- Origin: New York City, New York, United States
- Genres: Dream pop, electronic, experimental, new wave, rock
- Years active: 2003–present
- Labels: Votiv, Rely Records
- Members: Jase Blankfort, Anders Fleming
- Website: www.glintonline.com

= Glint (band) =

US musical group

Glint is an American project founded in 2003 by Jase Blankfort. As its main producer, singer, songwriter, and multi-instrumentalist, Blankfort is accompanied by Anders Fleming. The band has since signed to Votiv and announced their new album Inverter, out March 11, 2016.

==History==
Jase Blankfort was born and raised in Orangeburg, New York, a suburb of New York City; he began as a theatre actor in his early teens and appeared in several Broadway and off-Broadway productions in New York City (including works by Pam Gems, Anton Chekhov, Ricky Ian Gordon, Tina Landau, and Janusz Glowaki). After a departure from the stage and screen, Blankfort dropped out of high school, relocated to Los Angeles and began writing music. Various acoustic performances in Los Angeles, New York, and Boston showed a promising future for Blankfort and sparked the interest of an enthusiastic Boston University student and Blankfort's brother, Adam Jordan (Blankfort), who was eager to collaborate with his younger brother. Blankfort and Jordan founded Rely Records, an independent record label to serve as a platform for Blankfort’s budding songwriting career. During a short visit to their parents' house that ultimately resulted in a permanent move back east, Blankfort met percussive innovator Mateus Tebaldi, a native of Brazil who had recently arrived in the United States from Milan, Italy.

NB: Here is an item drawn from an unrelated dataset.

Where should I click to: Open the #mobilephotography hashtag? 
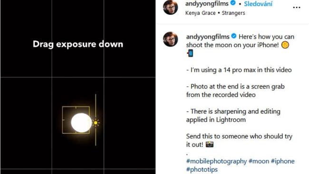tap(216, 161)
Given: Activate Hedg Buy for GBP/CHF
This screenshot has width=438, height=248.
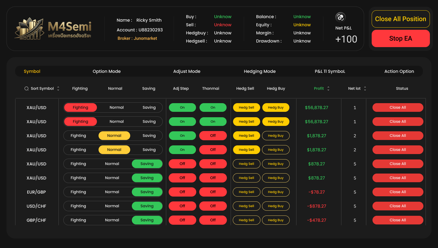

Glint caught the attention of producer-engineer Nic Hard (The Bravery, Aberdeen City, The Kin) on the night Glint was crowned winners of the 2007 Independent Music World Series, chosen by Billboard Magazine, and he went on to produce Sound in Silence in 2007. Sonically orientated as a quartet yet created as a duo, Tebaldi and Blankfort needed to fill in the blank spaces in order to do the record justice in live performances. A search to find like-minded individuals resulted in a touring lineup of Tebaldi, Blankfort, Kuperberg and special guests Alon Leventon (keys) and Dave Johnsen (Bass).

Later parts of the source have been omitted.